Further different approaches are possible to numerical modeling. Four common methods for numerical modeling of wood are considered with emphasis on their suitability for problems involving stress analysis in the transverse plane:

• Transversely Isotropic Material: The simplest model of wood assumes it is transversely isotropic with the axial direction in the longitudinal direction. The rational is that longitudinal modulus is 10–20 times larger than radial or tangential moduli, while those transverse moduli may differ by less than a factor of two.
• Rectilinear Orthotropic Material: This model accounts for wood being orthotropic but simplifies the analysis by aligning coordinates of the anisotropy with the rectilinear global axes, i.e., tangential, radial, and longitudinal directions in x, y, and z directions or at a constant angle to those directions.

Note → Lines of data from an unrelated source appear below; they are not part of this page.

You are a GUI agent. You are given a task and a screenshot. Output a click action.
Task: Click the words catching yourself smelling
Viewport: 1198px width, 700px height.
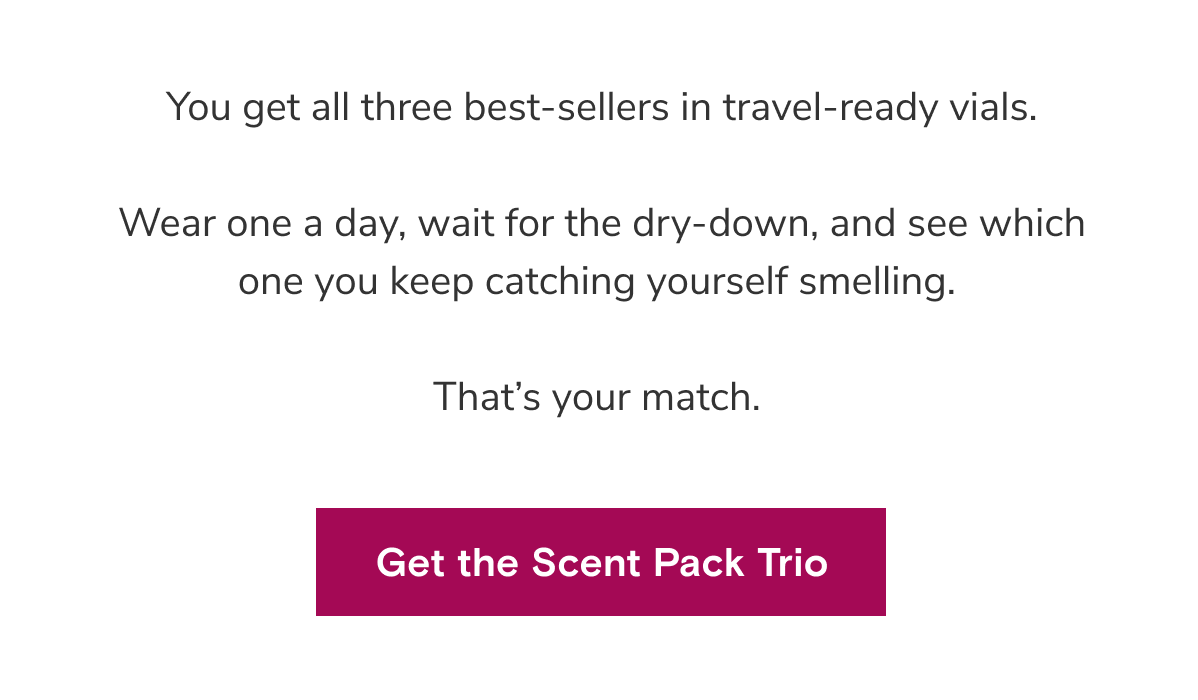[x=720, y=280]
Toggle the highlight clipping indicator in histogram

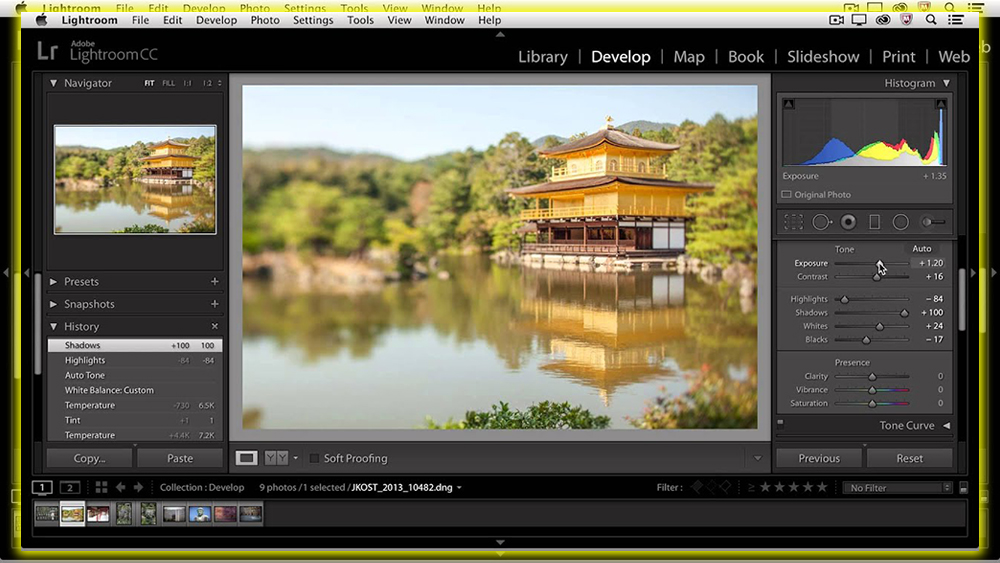pyautogui.click(x=940, y=104)
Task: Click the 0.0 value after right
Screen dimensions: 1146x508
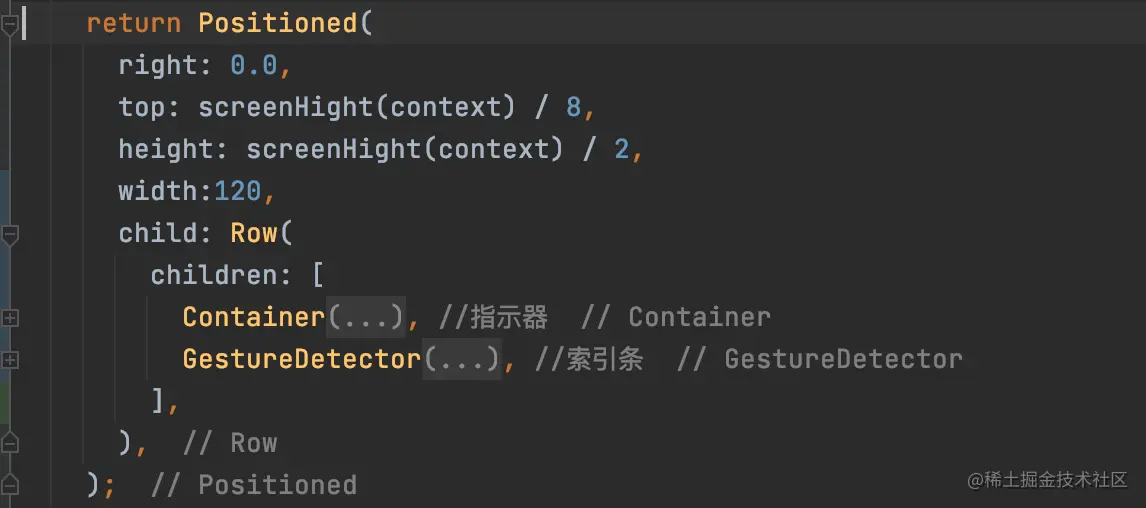Action: tap(254, 65)
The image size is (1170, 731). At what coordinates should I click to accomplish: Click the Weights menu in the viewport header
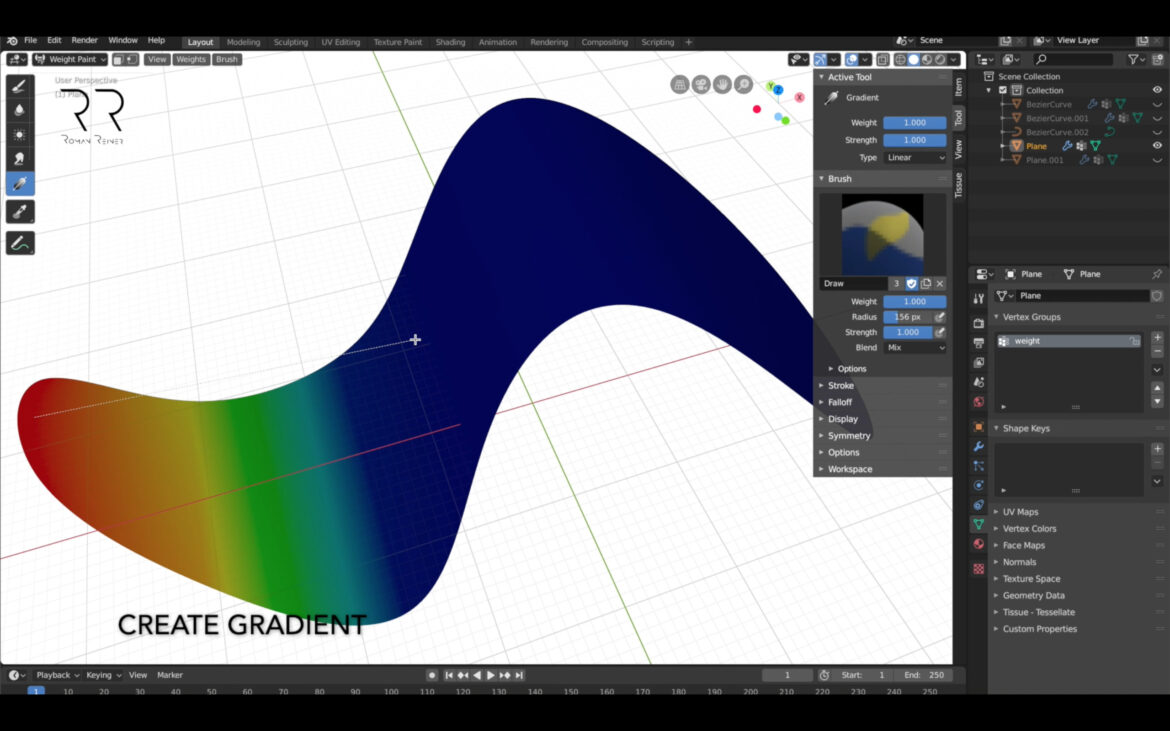tap(190, 59)
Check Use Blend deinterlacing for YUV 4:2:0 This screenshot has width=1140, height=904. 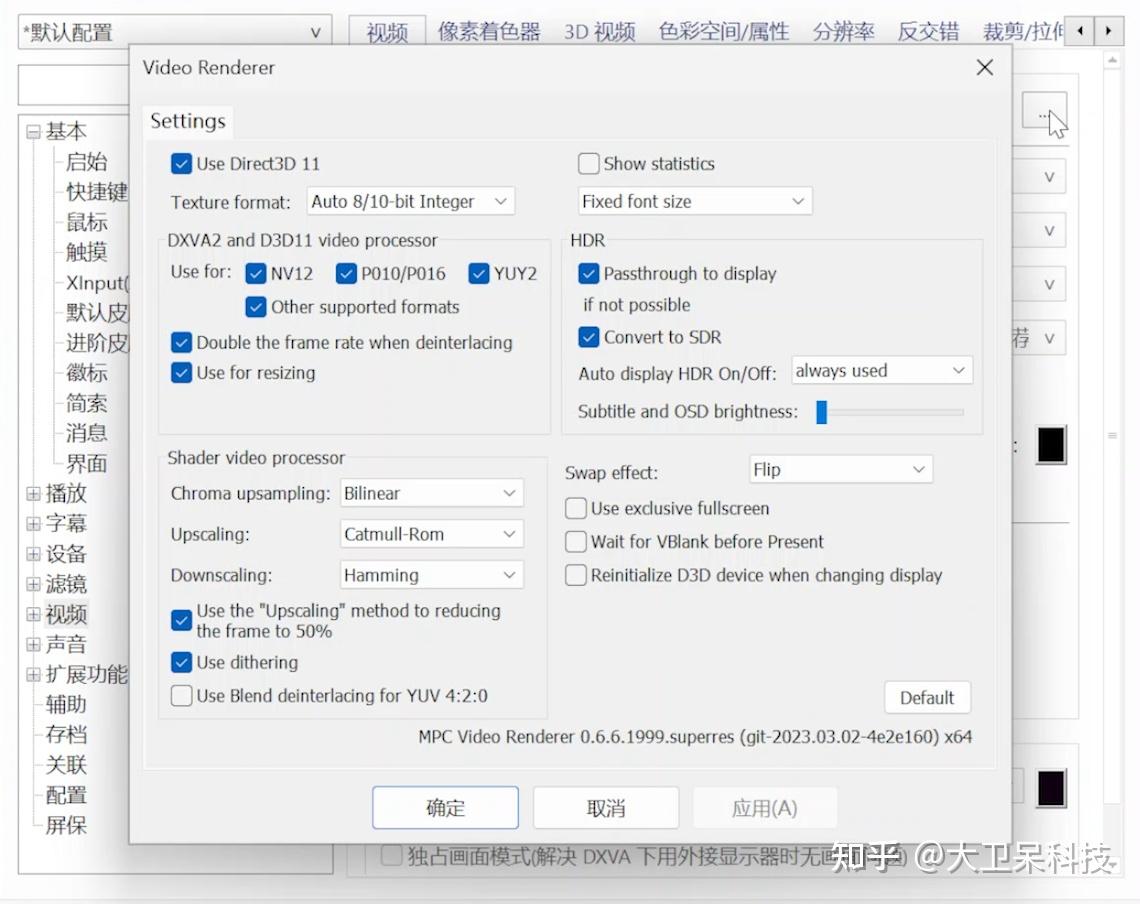pyautogui.click(x=182, y=695)
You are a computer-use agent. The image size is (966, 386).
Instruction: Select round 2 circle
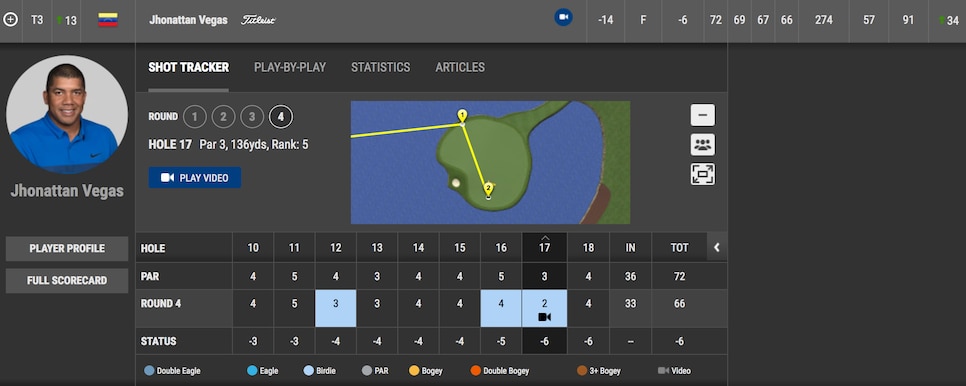point(223,116)
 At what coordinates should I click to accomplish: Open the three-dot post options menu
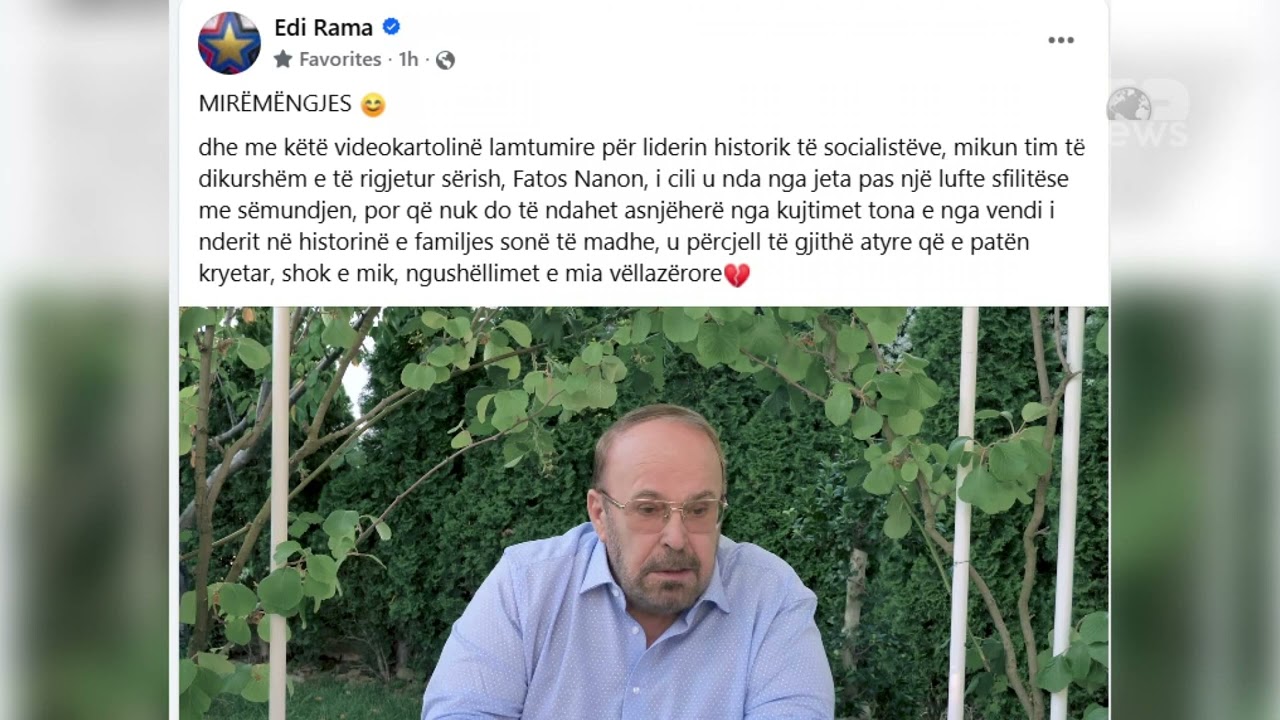(1061, 40)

This approach simplifies finite element analysis because all elements have the same orientation for their material axes.
• Homogenized Cylindrical Orthotropy: This model accounts for growth ring curvature within a specimen but simplifies the analysis by using homogenized properties in the transverse plane. Compared to rectilinear orthotropy, cylindrical orthotropy complicates the mesh generation.
• Heterogeneous Cylindrical Orthotropy: The model used accounts for both growth ring curvature within a specimen and variations in material properties between earlywood and latewood. This model is physically the closest to approximating the structure of real wood. Although a fine mesh is required to resolve the structure of wood, the extra effort versus homogenized cylindrical orthotropy is minimal.